Un invento que no ha sido rebatido

La semana pasada, Moris cumplió 80 años y fue objeto de homenajes varios, entre los que se contaron artículos que repasaban sus hazañas y que sintetizaban una biografía rebosante de detalles curiosos, que lo destacan como uno de los pioneros del rock en idioma español.

J.C. Maraddón

Cuando los pioneros del rock nacional salieron a componer y cantar en castellano canciones de ese género que era el más escuchado por los jóvenes en el hemisferio norte, deben haber tenido la sensación de que estaban inventando algo completamente nuevo y que por eso su música no era comprensible para cualquiera. Por supuesto, tomaron la influencia de lo que venía del mercado anglosajón, pero casi sin querer lo dotaron de un toque muy particular, que llevó a que el público lo adoptara como propio una vez que se abrieron los canales de difusión necesarios para que esas voces tuvieran alcance masivo.

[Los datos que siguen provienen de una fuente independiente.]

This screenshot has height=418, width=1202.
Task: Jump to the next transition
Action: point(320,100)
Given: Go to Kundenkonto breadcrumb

Con el tiempo, quedó en claro que ese repertorio inicial, cuyas ínfulas se percibían rupturistas, en realidad destilaba mucho de inspiración tanguera y folklórica, precisamente aquellos estilos contra los que el rocanrol argentino quería presentar batalla y ofrecerse como una instancia superadora. Pero era lógico que ese sustrato estuviese presente en lo que cantaban los “extraños del pelo largo”, porque era lo que habían escuchado desde su más tierna infancia en sus hogares y no había forma de que semejante bagaje no dejase su huella en los artistas que abrieron el camino del rock en español, luego tan frecuentado.

Es de suponer que quienes encararon esa tarea sólo buscaban expresar lo que sentían y que usaron el formato rockero porque era el que mejor les cabía a partir de los discos que escuchaban y de la forma en que vivían. Pero a medida que el asunto fue creciendo, tomaron conciencia de que su propuesta empezaba a tener consistencia. Ya no se trataría solo de chicas y muchachos bohemios, que en su hipismo rasgaban una guitarra para hacerse oír, sino que sus inquietudes cobraban la forma de un verdadero movimiento artístico, con similitudes al de otras regiones del planeta y también con características específicas.

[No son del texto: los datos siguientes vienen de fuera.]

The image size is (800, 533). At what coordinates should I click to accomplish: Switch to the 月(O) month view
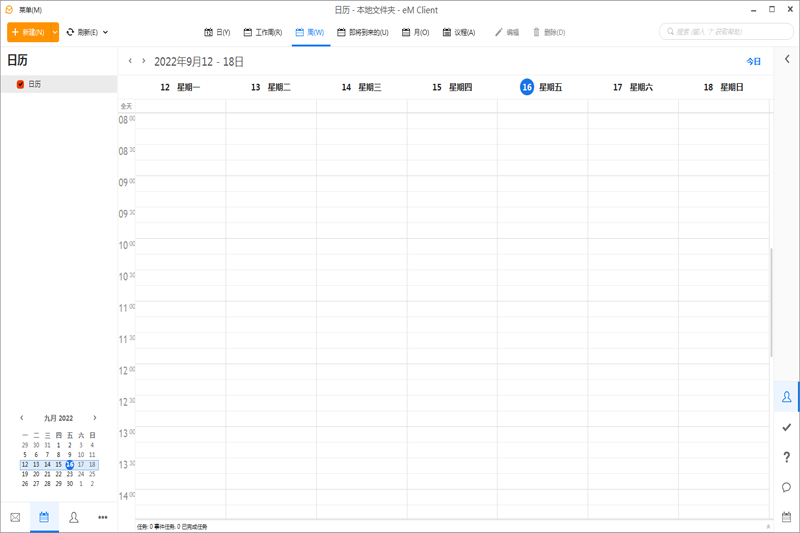click(x=414, y=32)
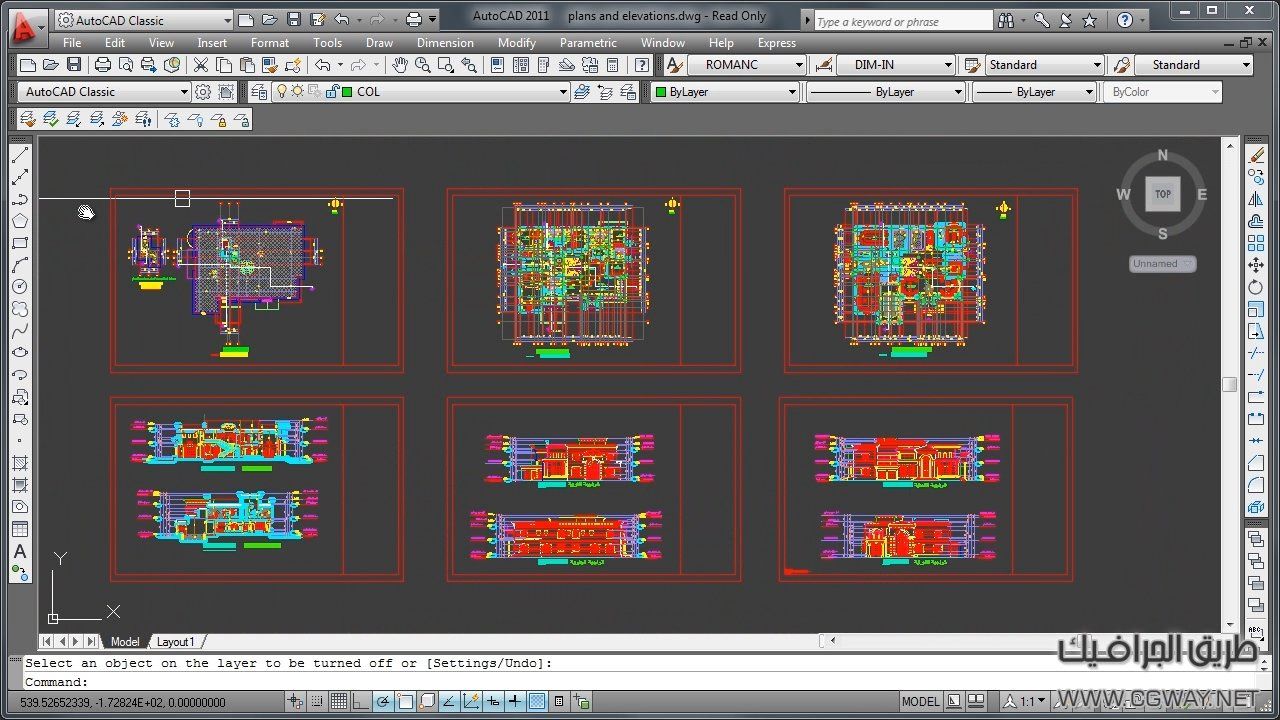Expand the ROMANC text style dropdown

pos(799,65)
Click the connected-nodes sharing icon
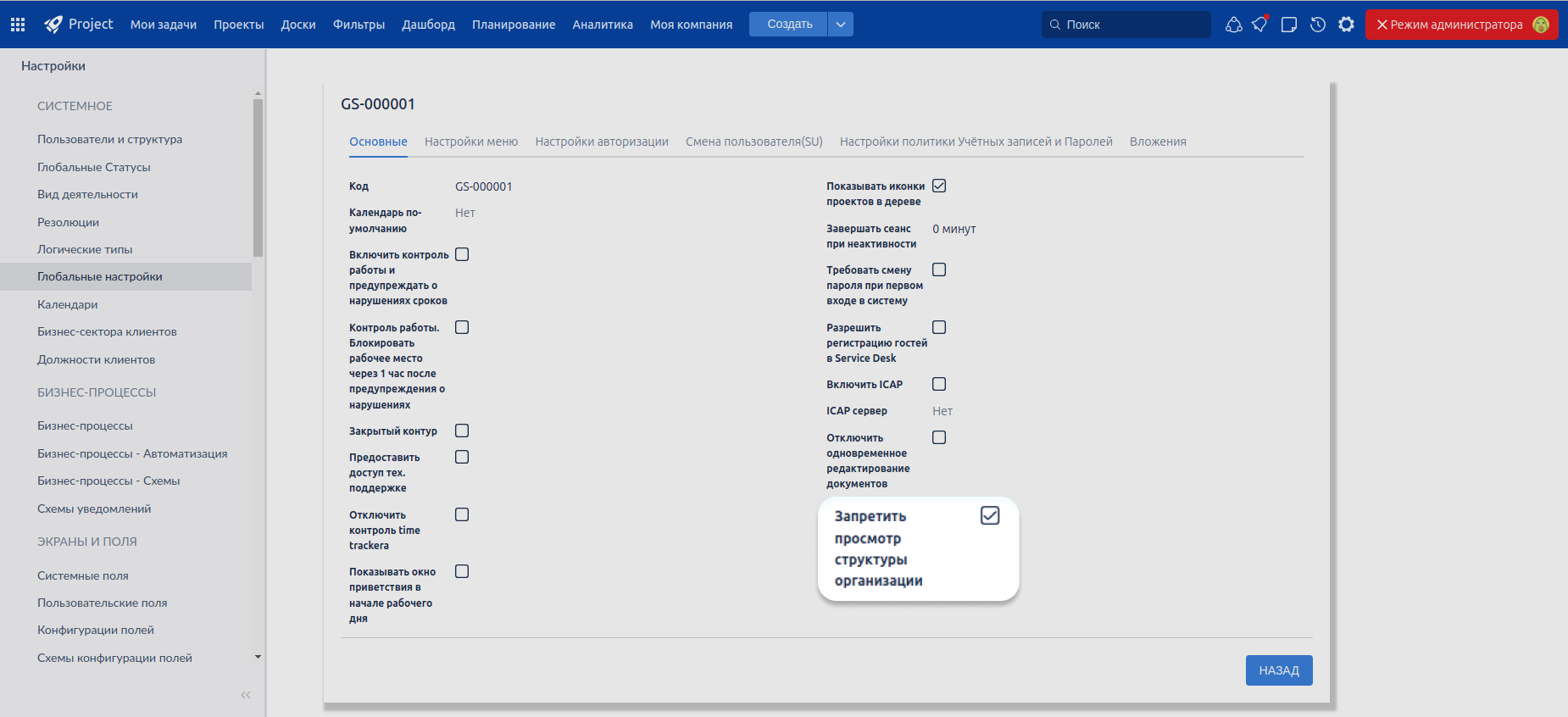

Hace más de medio siglo de eso y es muy probable que desde entonces no haya habido un fenómeno musical cuyos protagonistas tuvieran la conciencia firme de que estaban engendrando algo novedoso; de que estaban sentando las bases de una manera distinta de combinar música y poesía y, por ende, avanzaban en una dirección que nadie había seguido antes. Se trata entonces de una generación venerada, por ese raro mérito que después se volvió difícil de emular, porque quienes arrancaban su carrera ya no partían de cero, sino que contaban con una tradición a la cual aferrarse.

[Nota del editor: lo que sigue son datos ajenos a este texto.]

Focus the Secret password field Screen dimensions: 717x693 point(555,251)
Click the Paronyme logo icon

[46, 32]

Mauricio Birabent, al que desde mediados de los años sesenta se lo conoce como Moris, es uno de los ilustres integrantes de esa camada que dio pie al nacimiento de un género del que todavía hay intérpretes que se reclaman como sus exponentes. Por su edad, ejerció como una especie de liderazgo en eso de procrear un estilo que se apropiase de la sensibilidad rockera y la adaptase al uso nostro. Y en sus primeras canciones, es muy fácil apreciar cómo se funden la canción de protesta con la emoción tanguera, sin que esta insólita mixtura sea forzada.

La semana pasada, Moris cumplió 80 años y fue objeto de homenajes varios, entre los que se contaron artículos que repasaban sus hazañas y que sintetizaban una biografía rebosante de detalles curiosos. Pero quizás, más allá de sus evidentes aportes a la cultura argentina, lo que transforma a este cantautor en una referencia por demás valiosa es haber contribuido a cimentar un cambio de rumbo musical de una envergadura como no ha vuelto a ver desde entonces en la Argentina. Debe ser muy fuerte para él saber que eso que inventaron a mediados del siglo pasado, aún no ha sido del todo rebatido.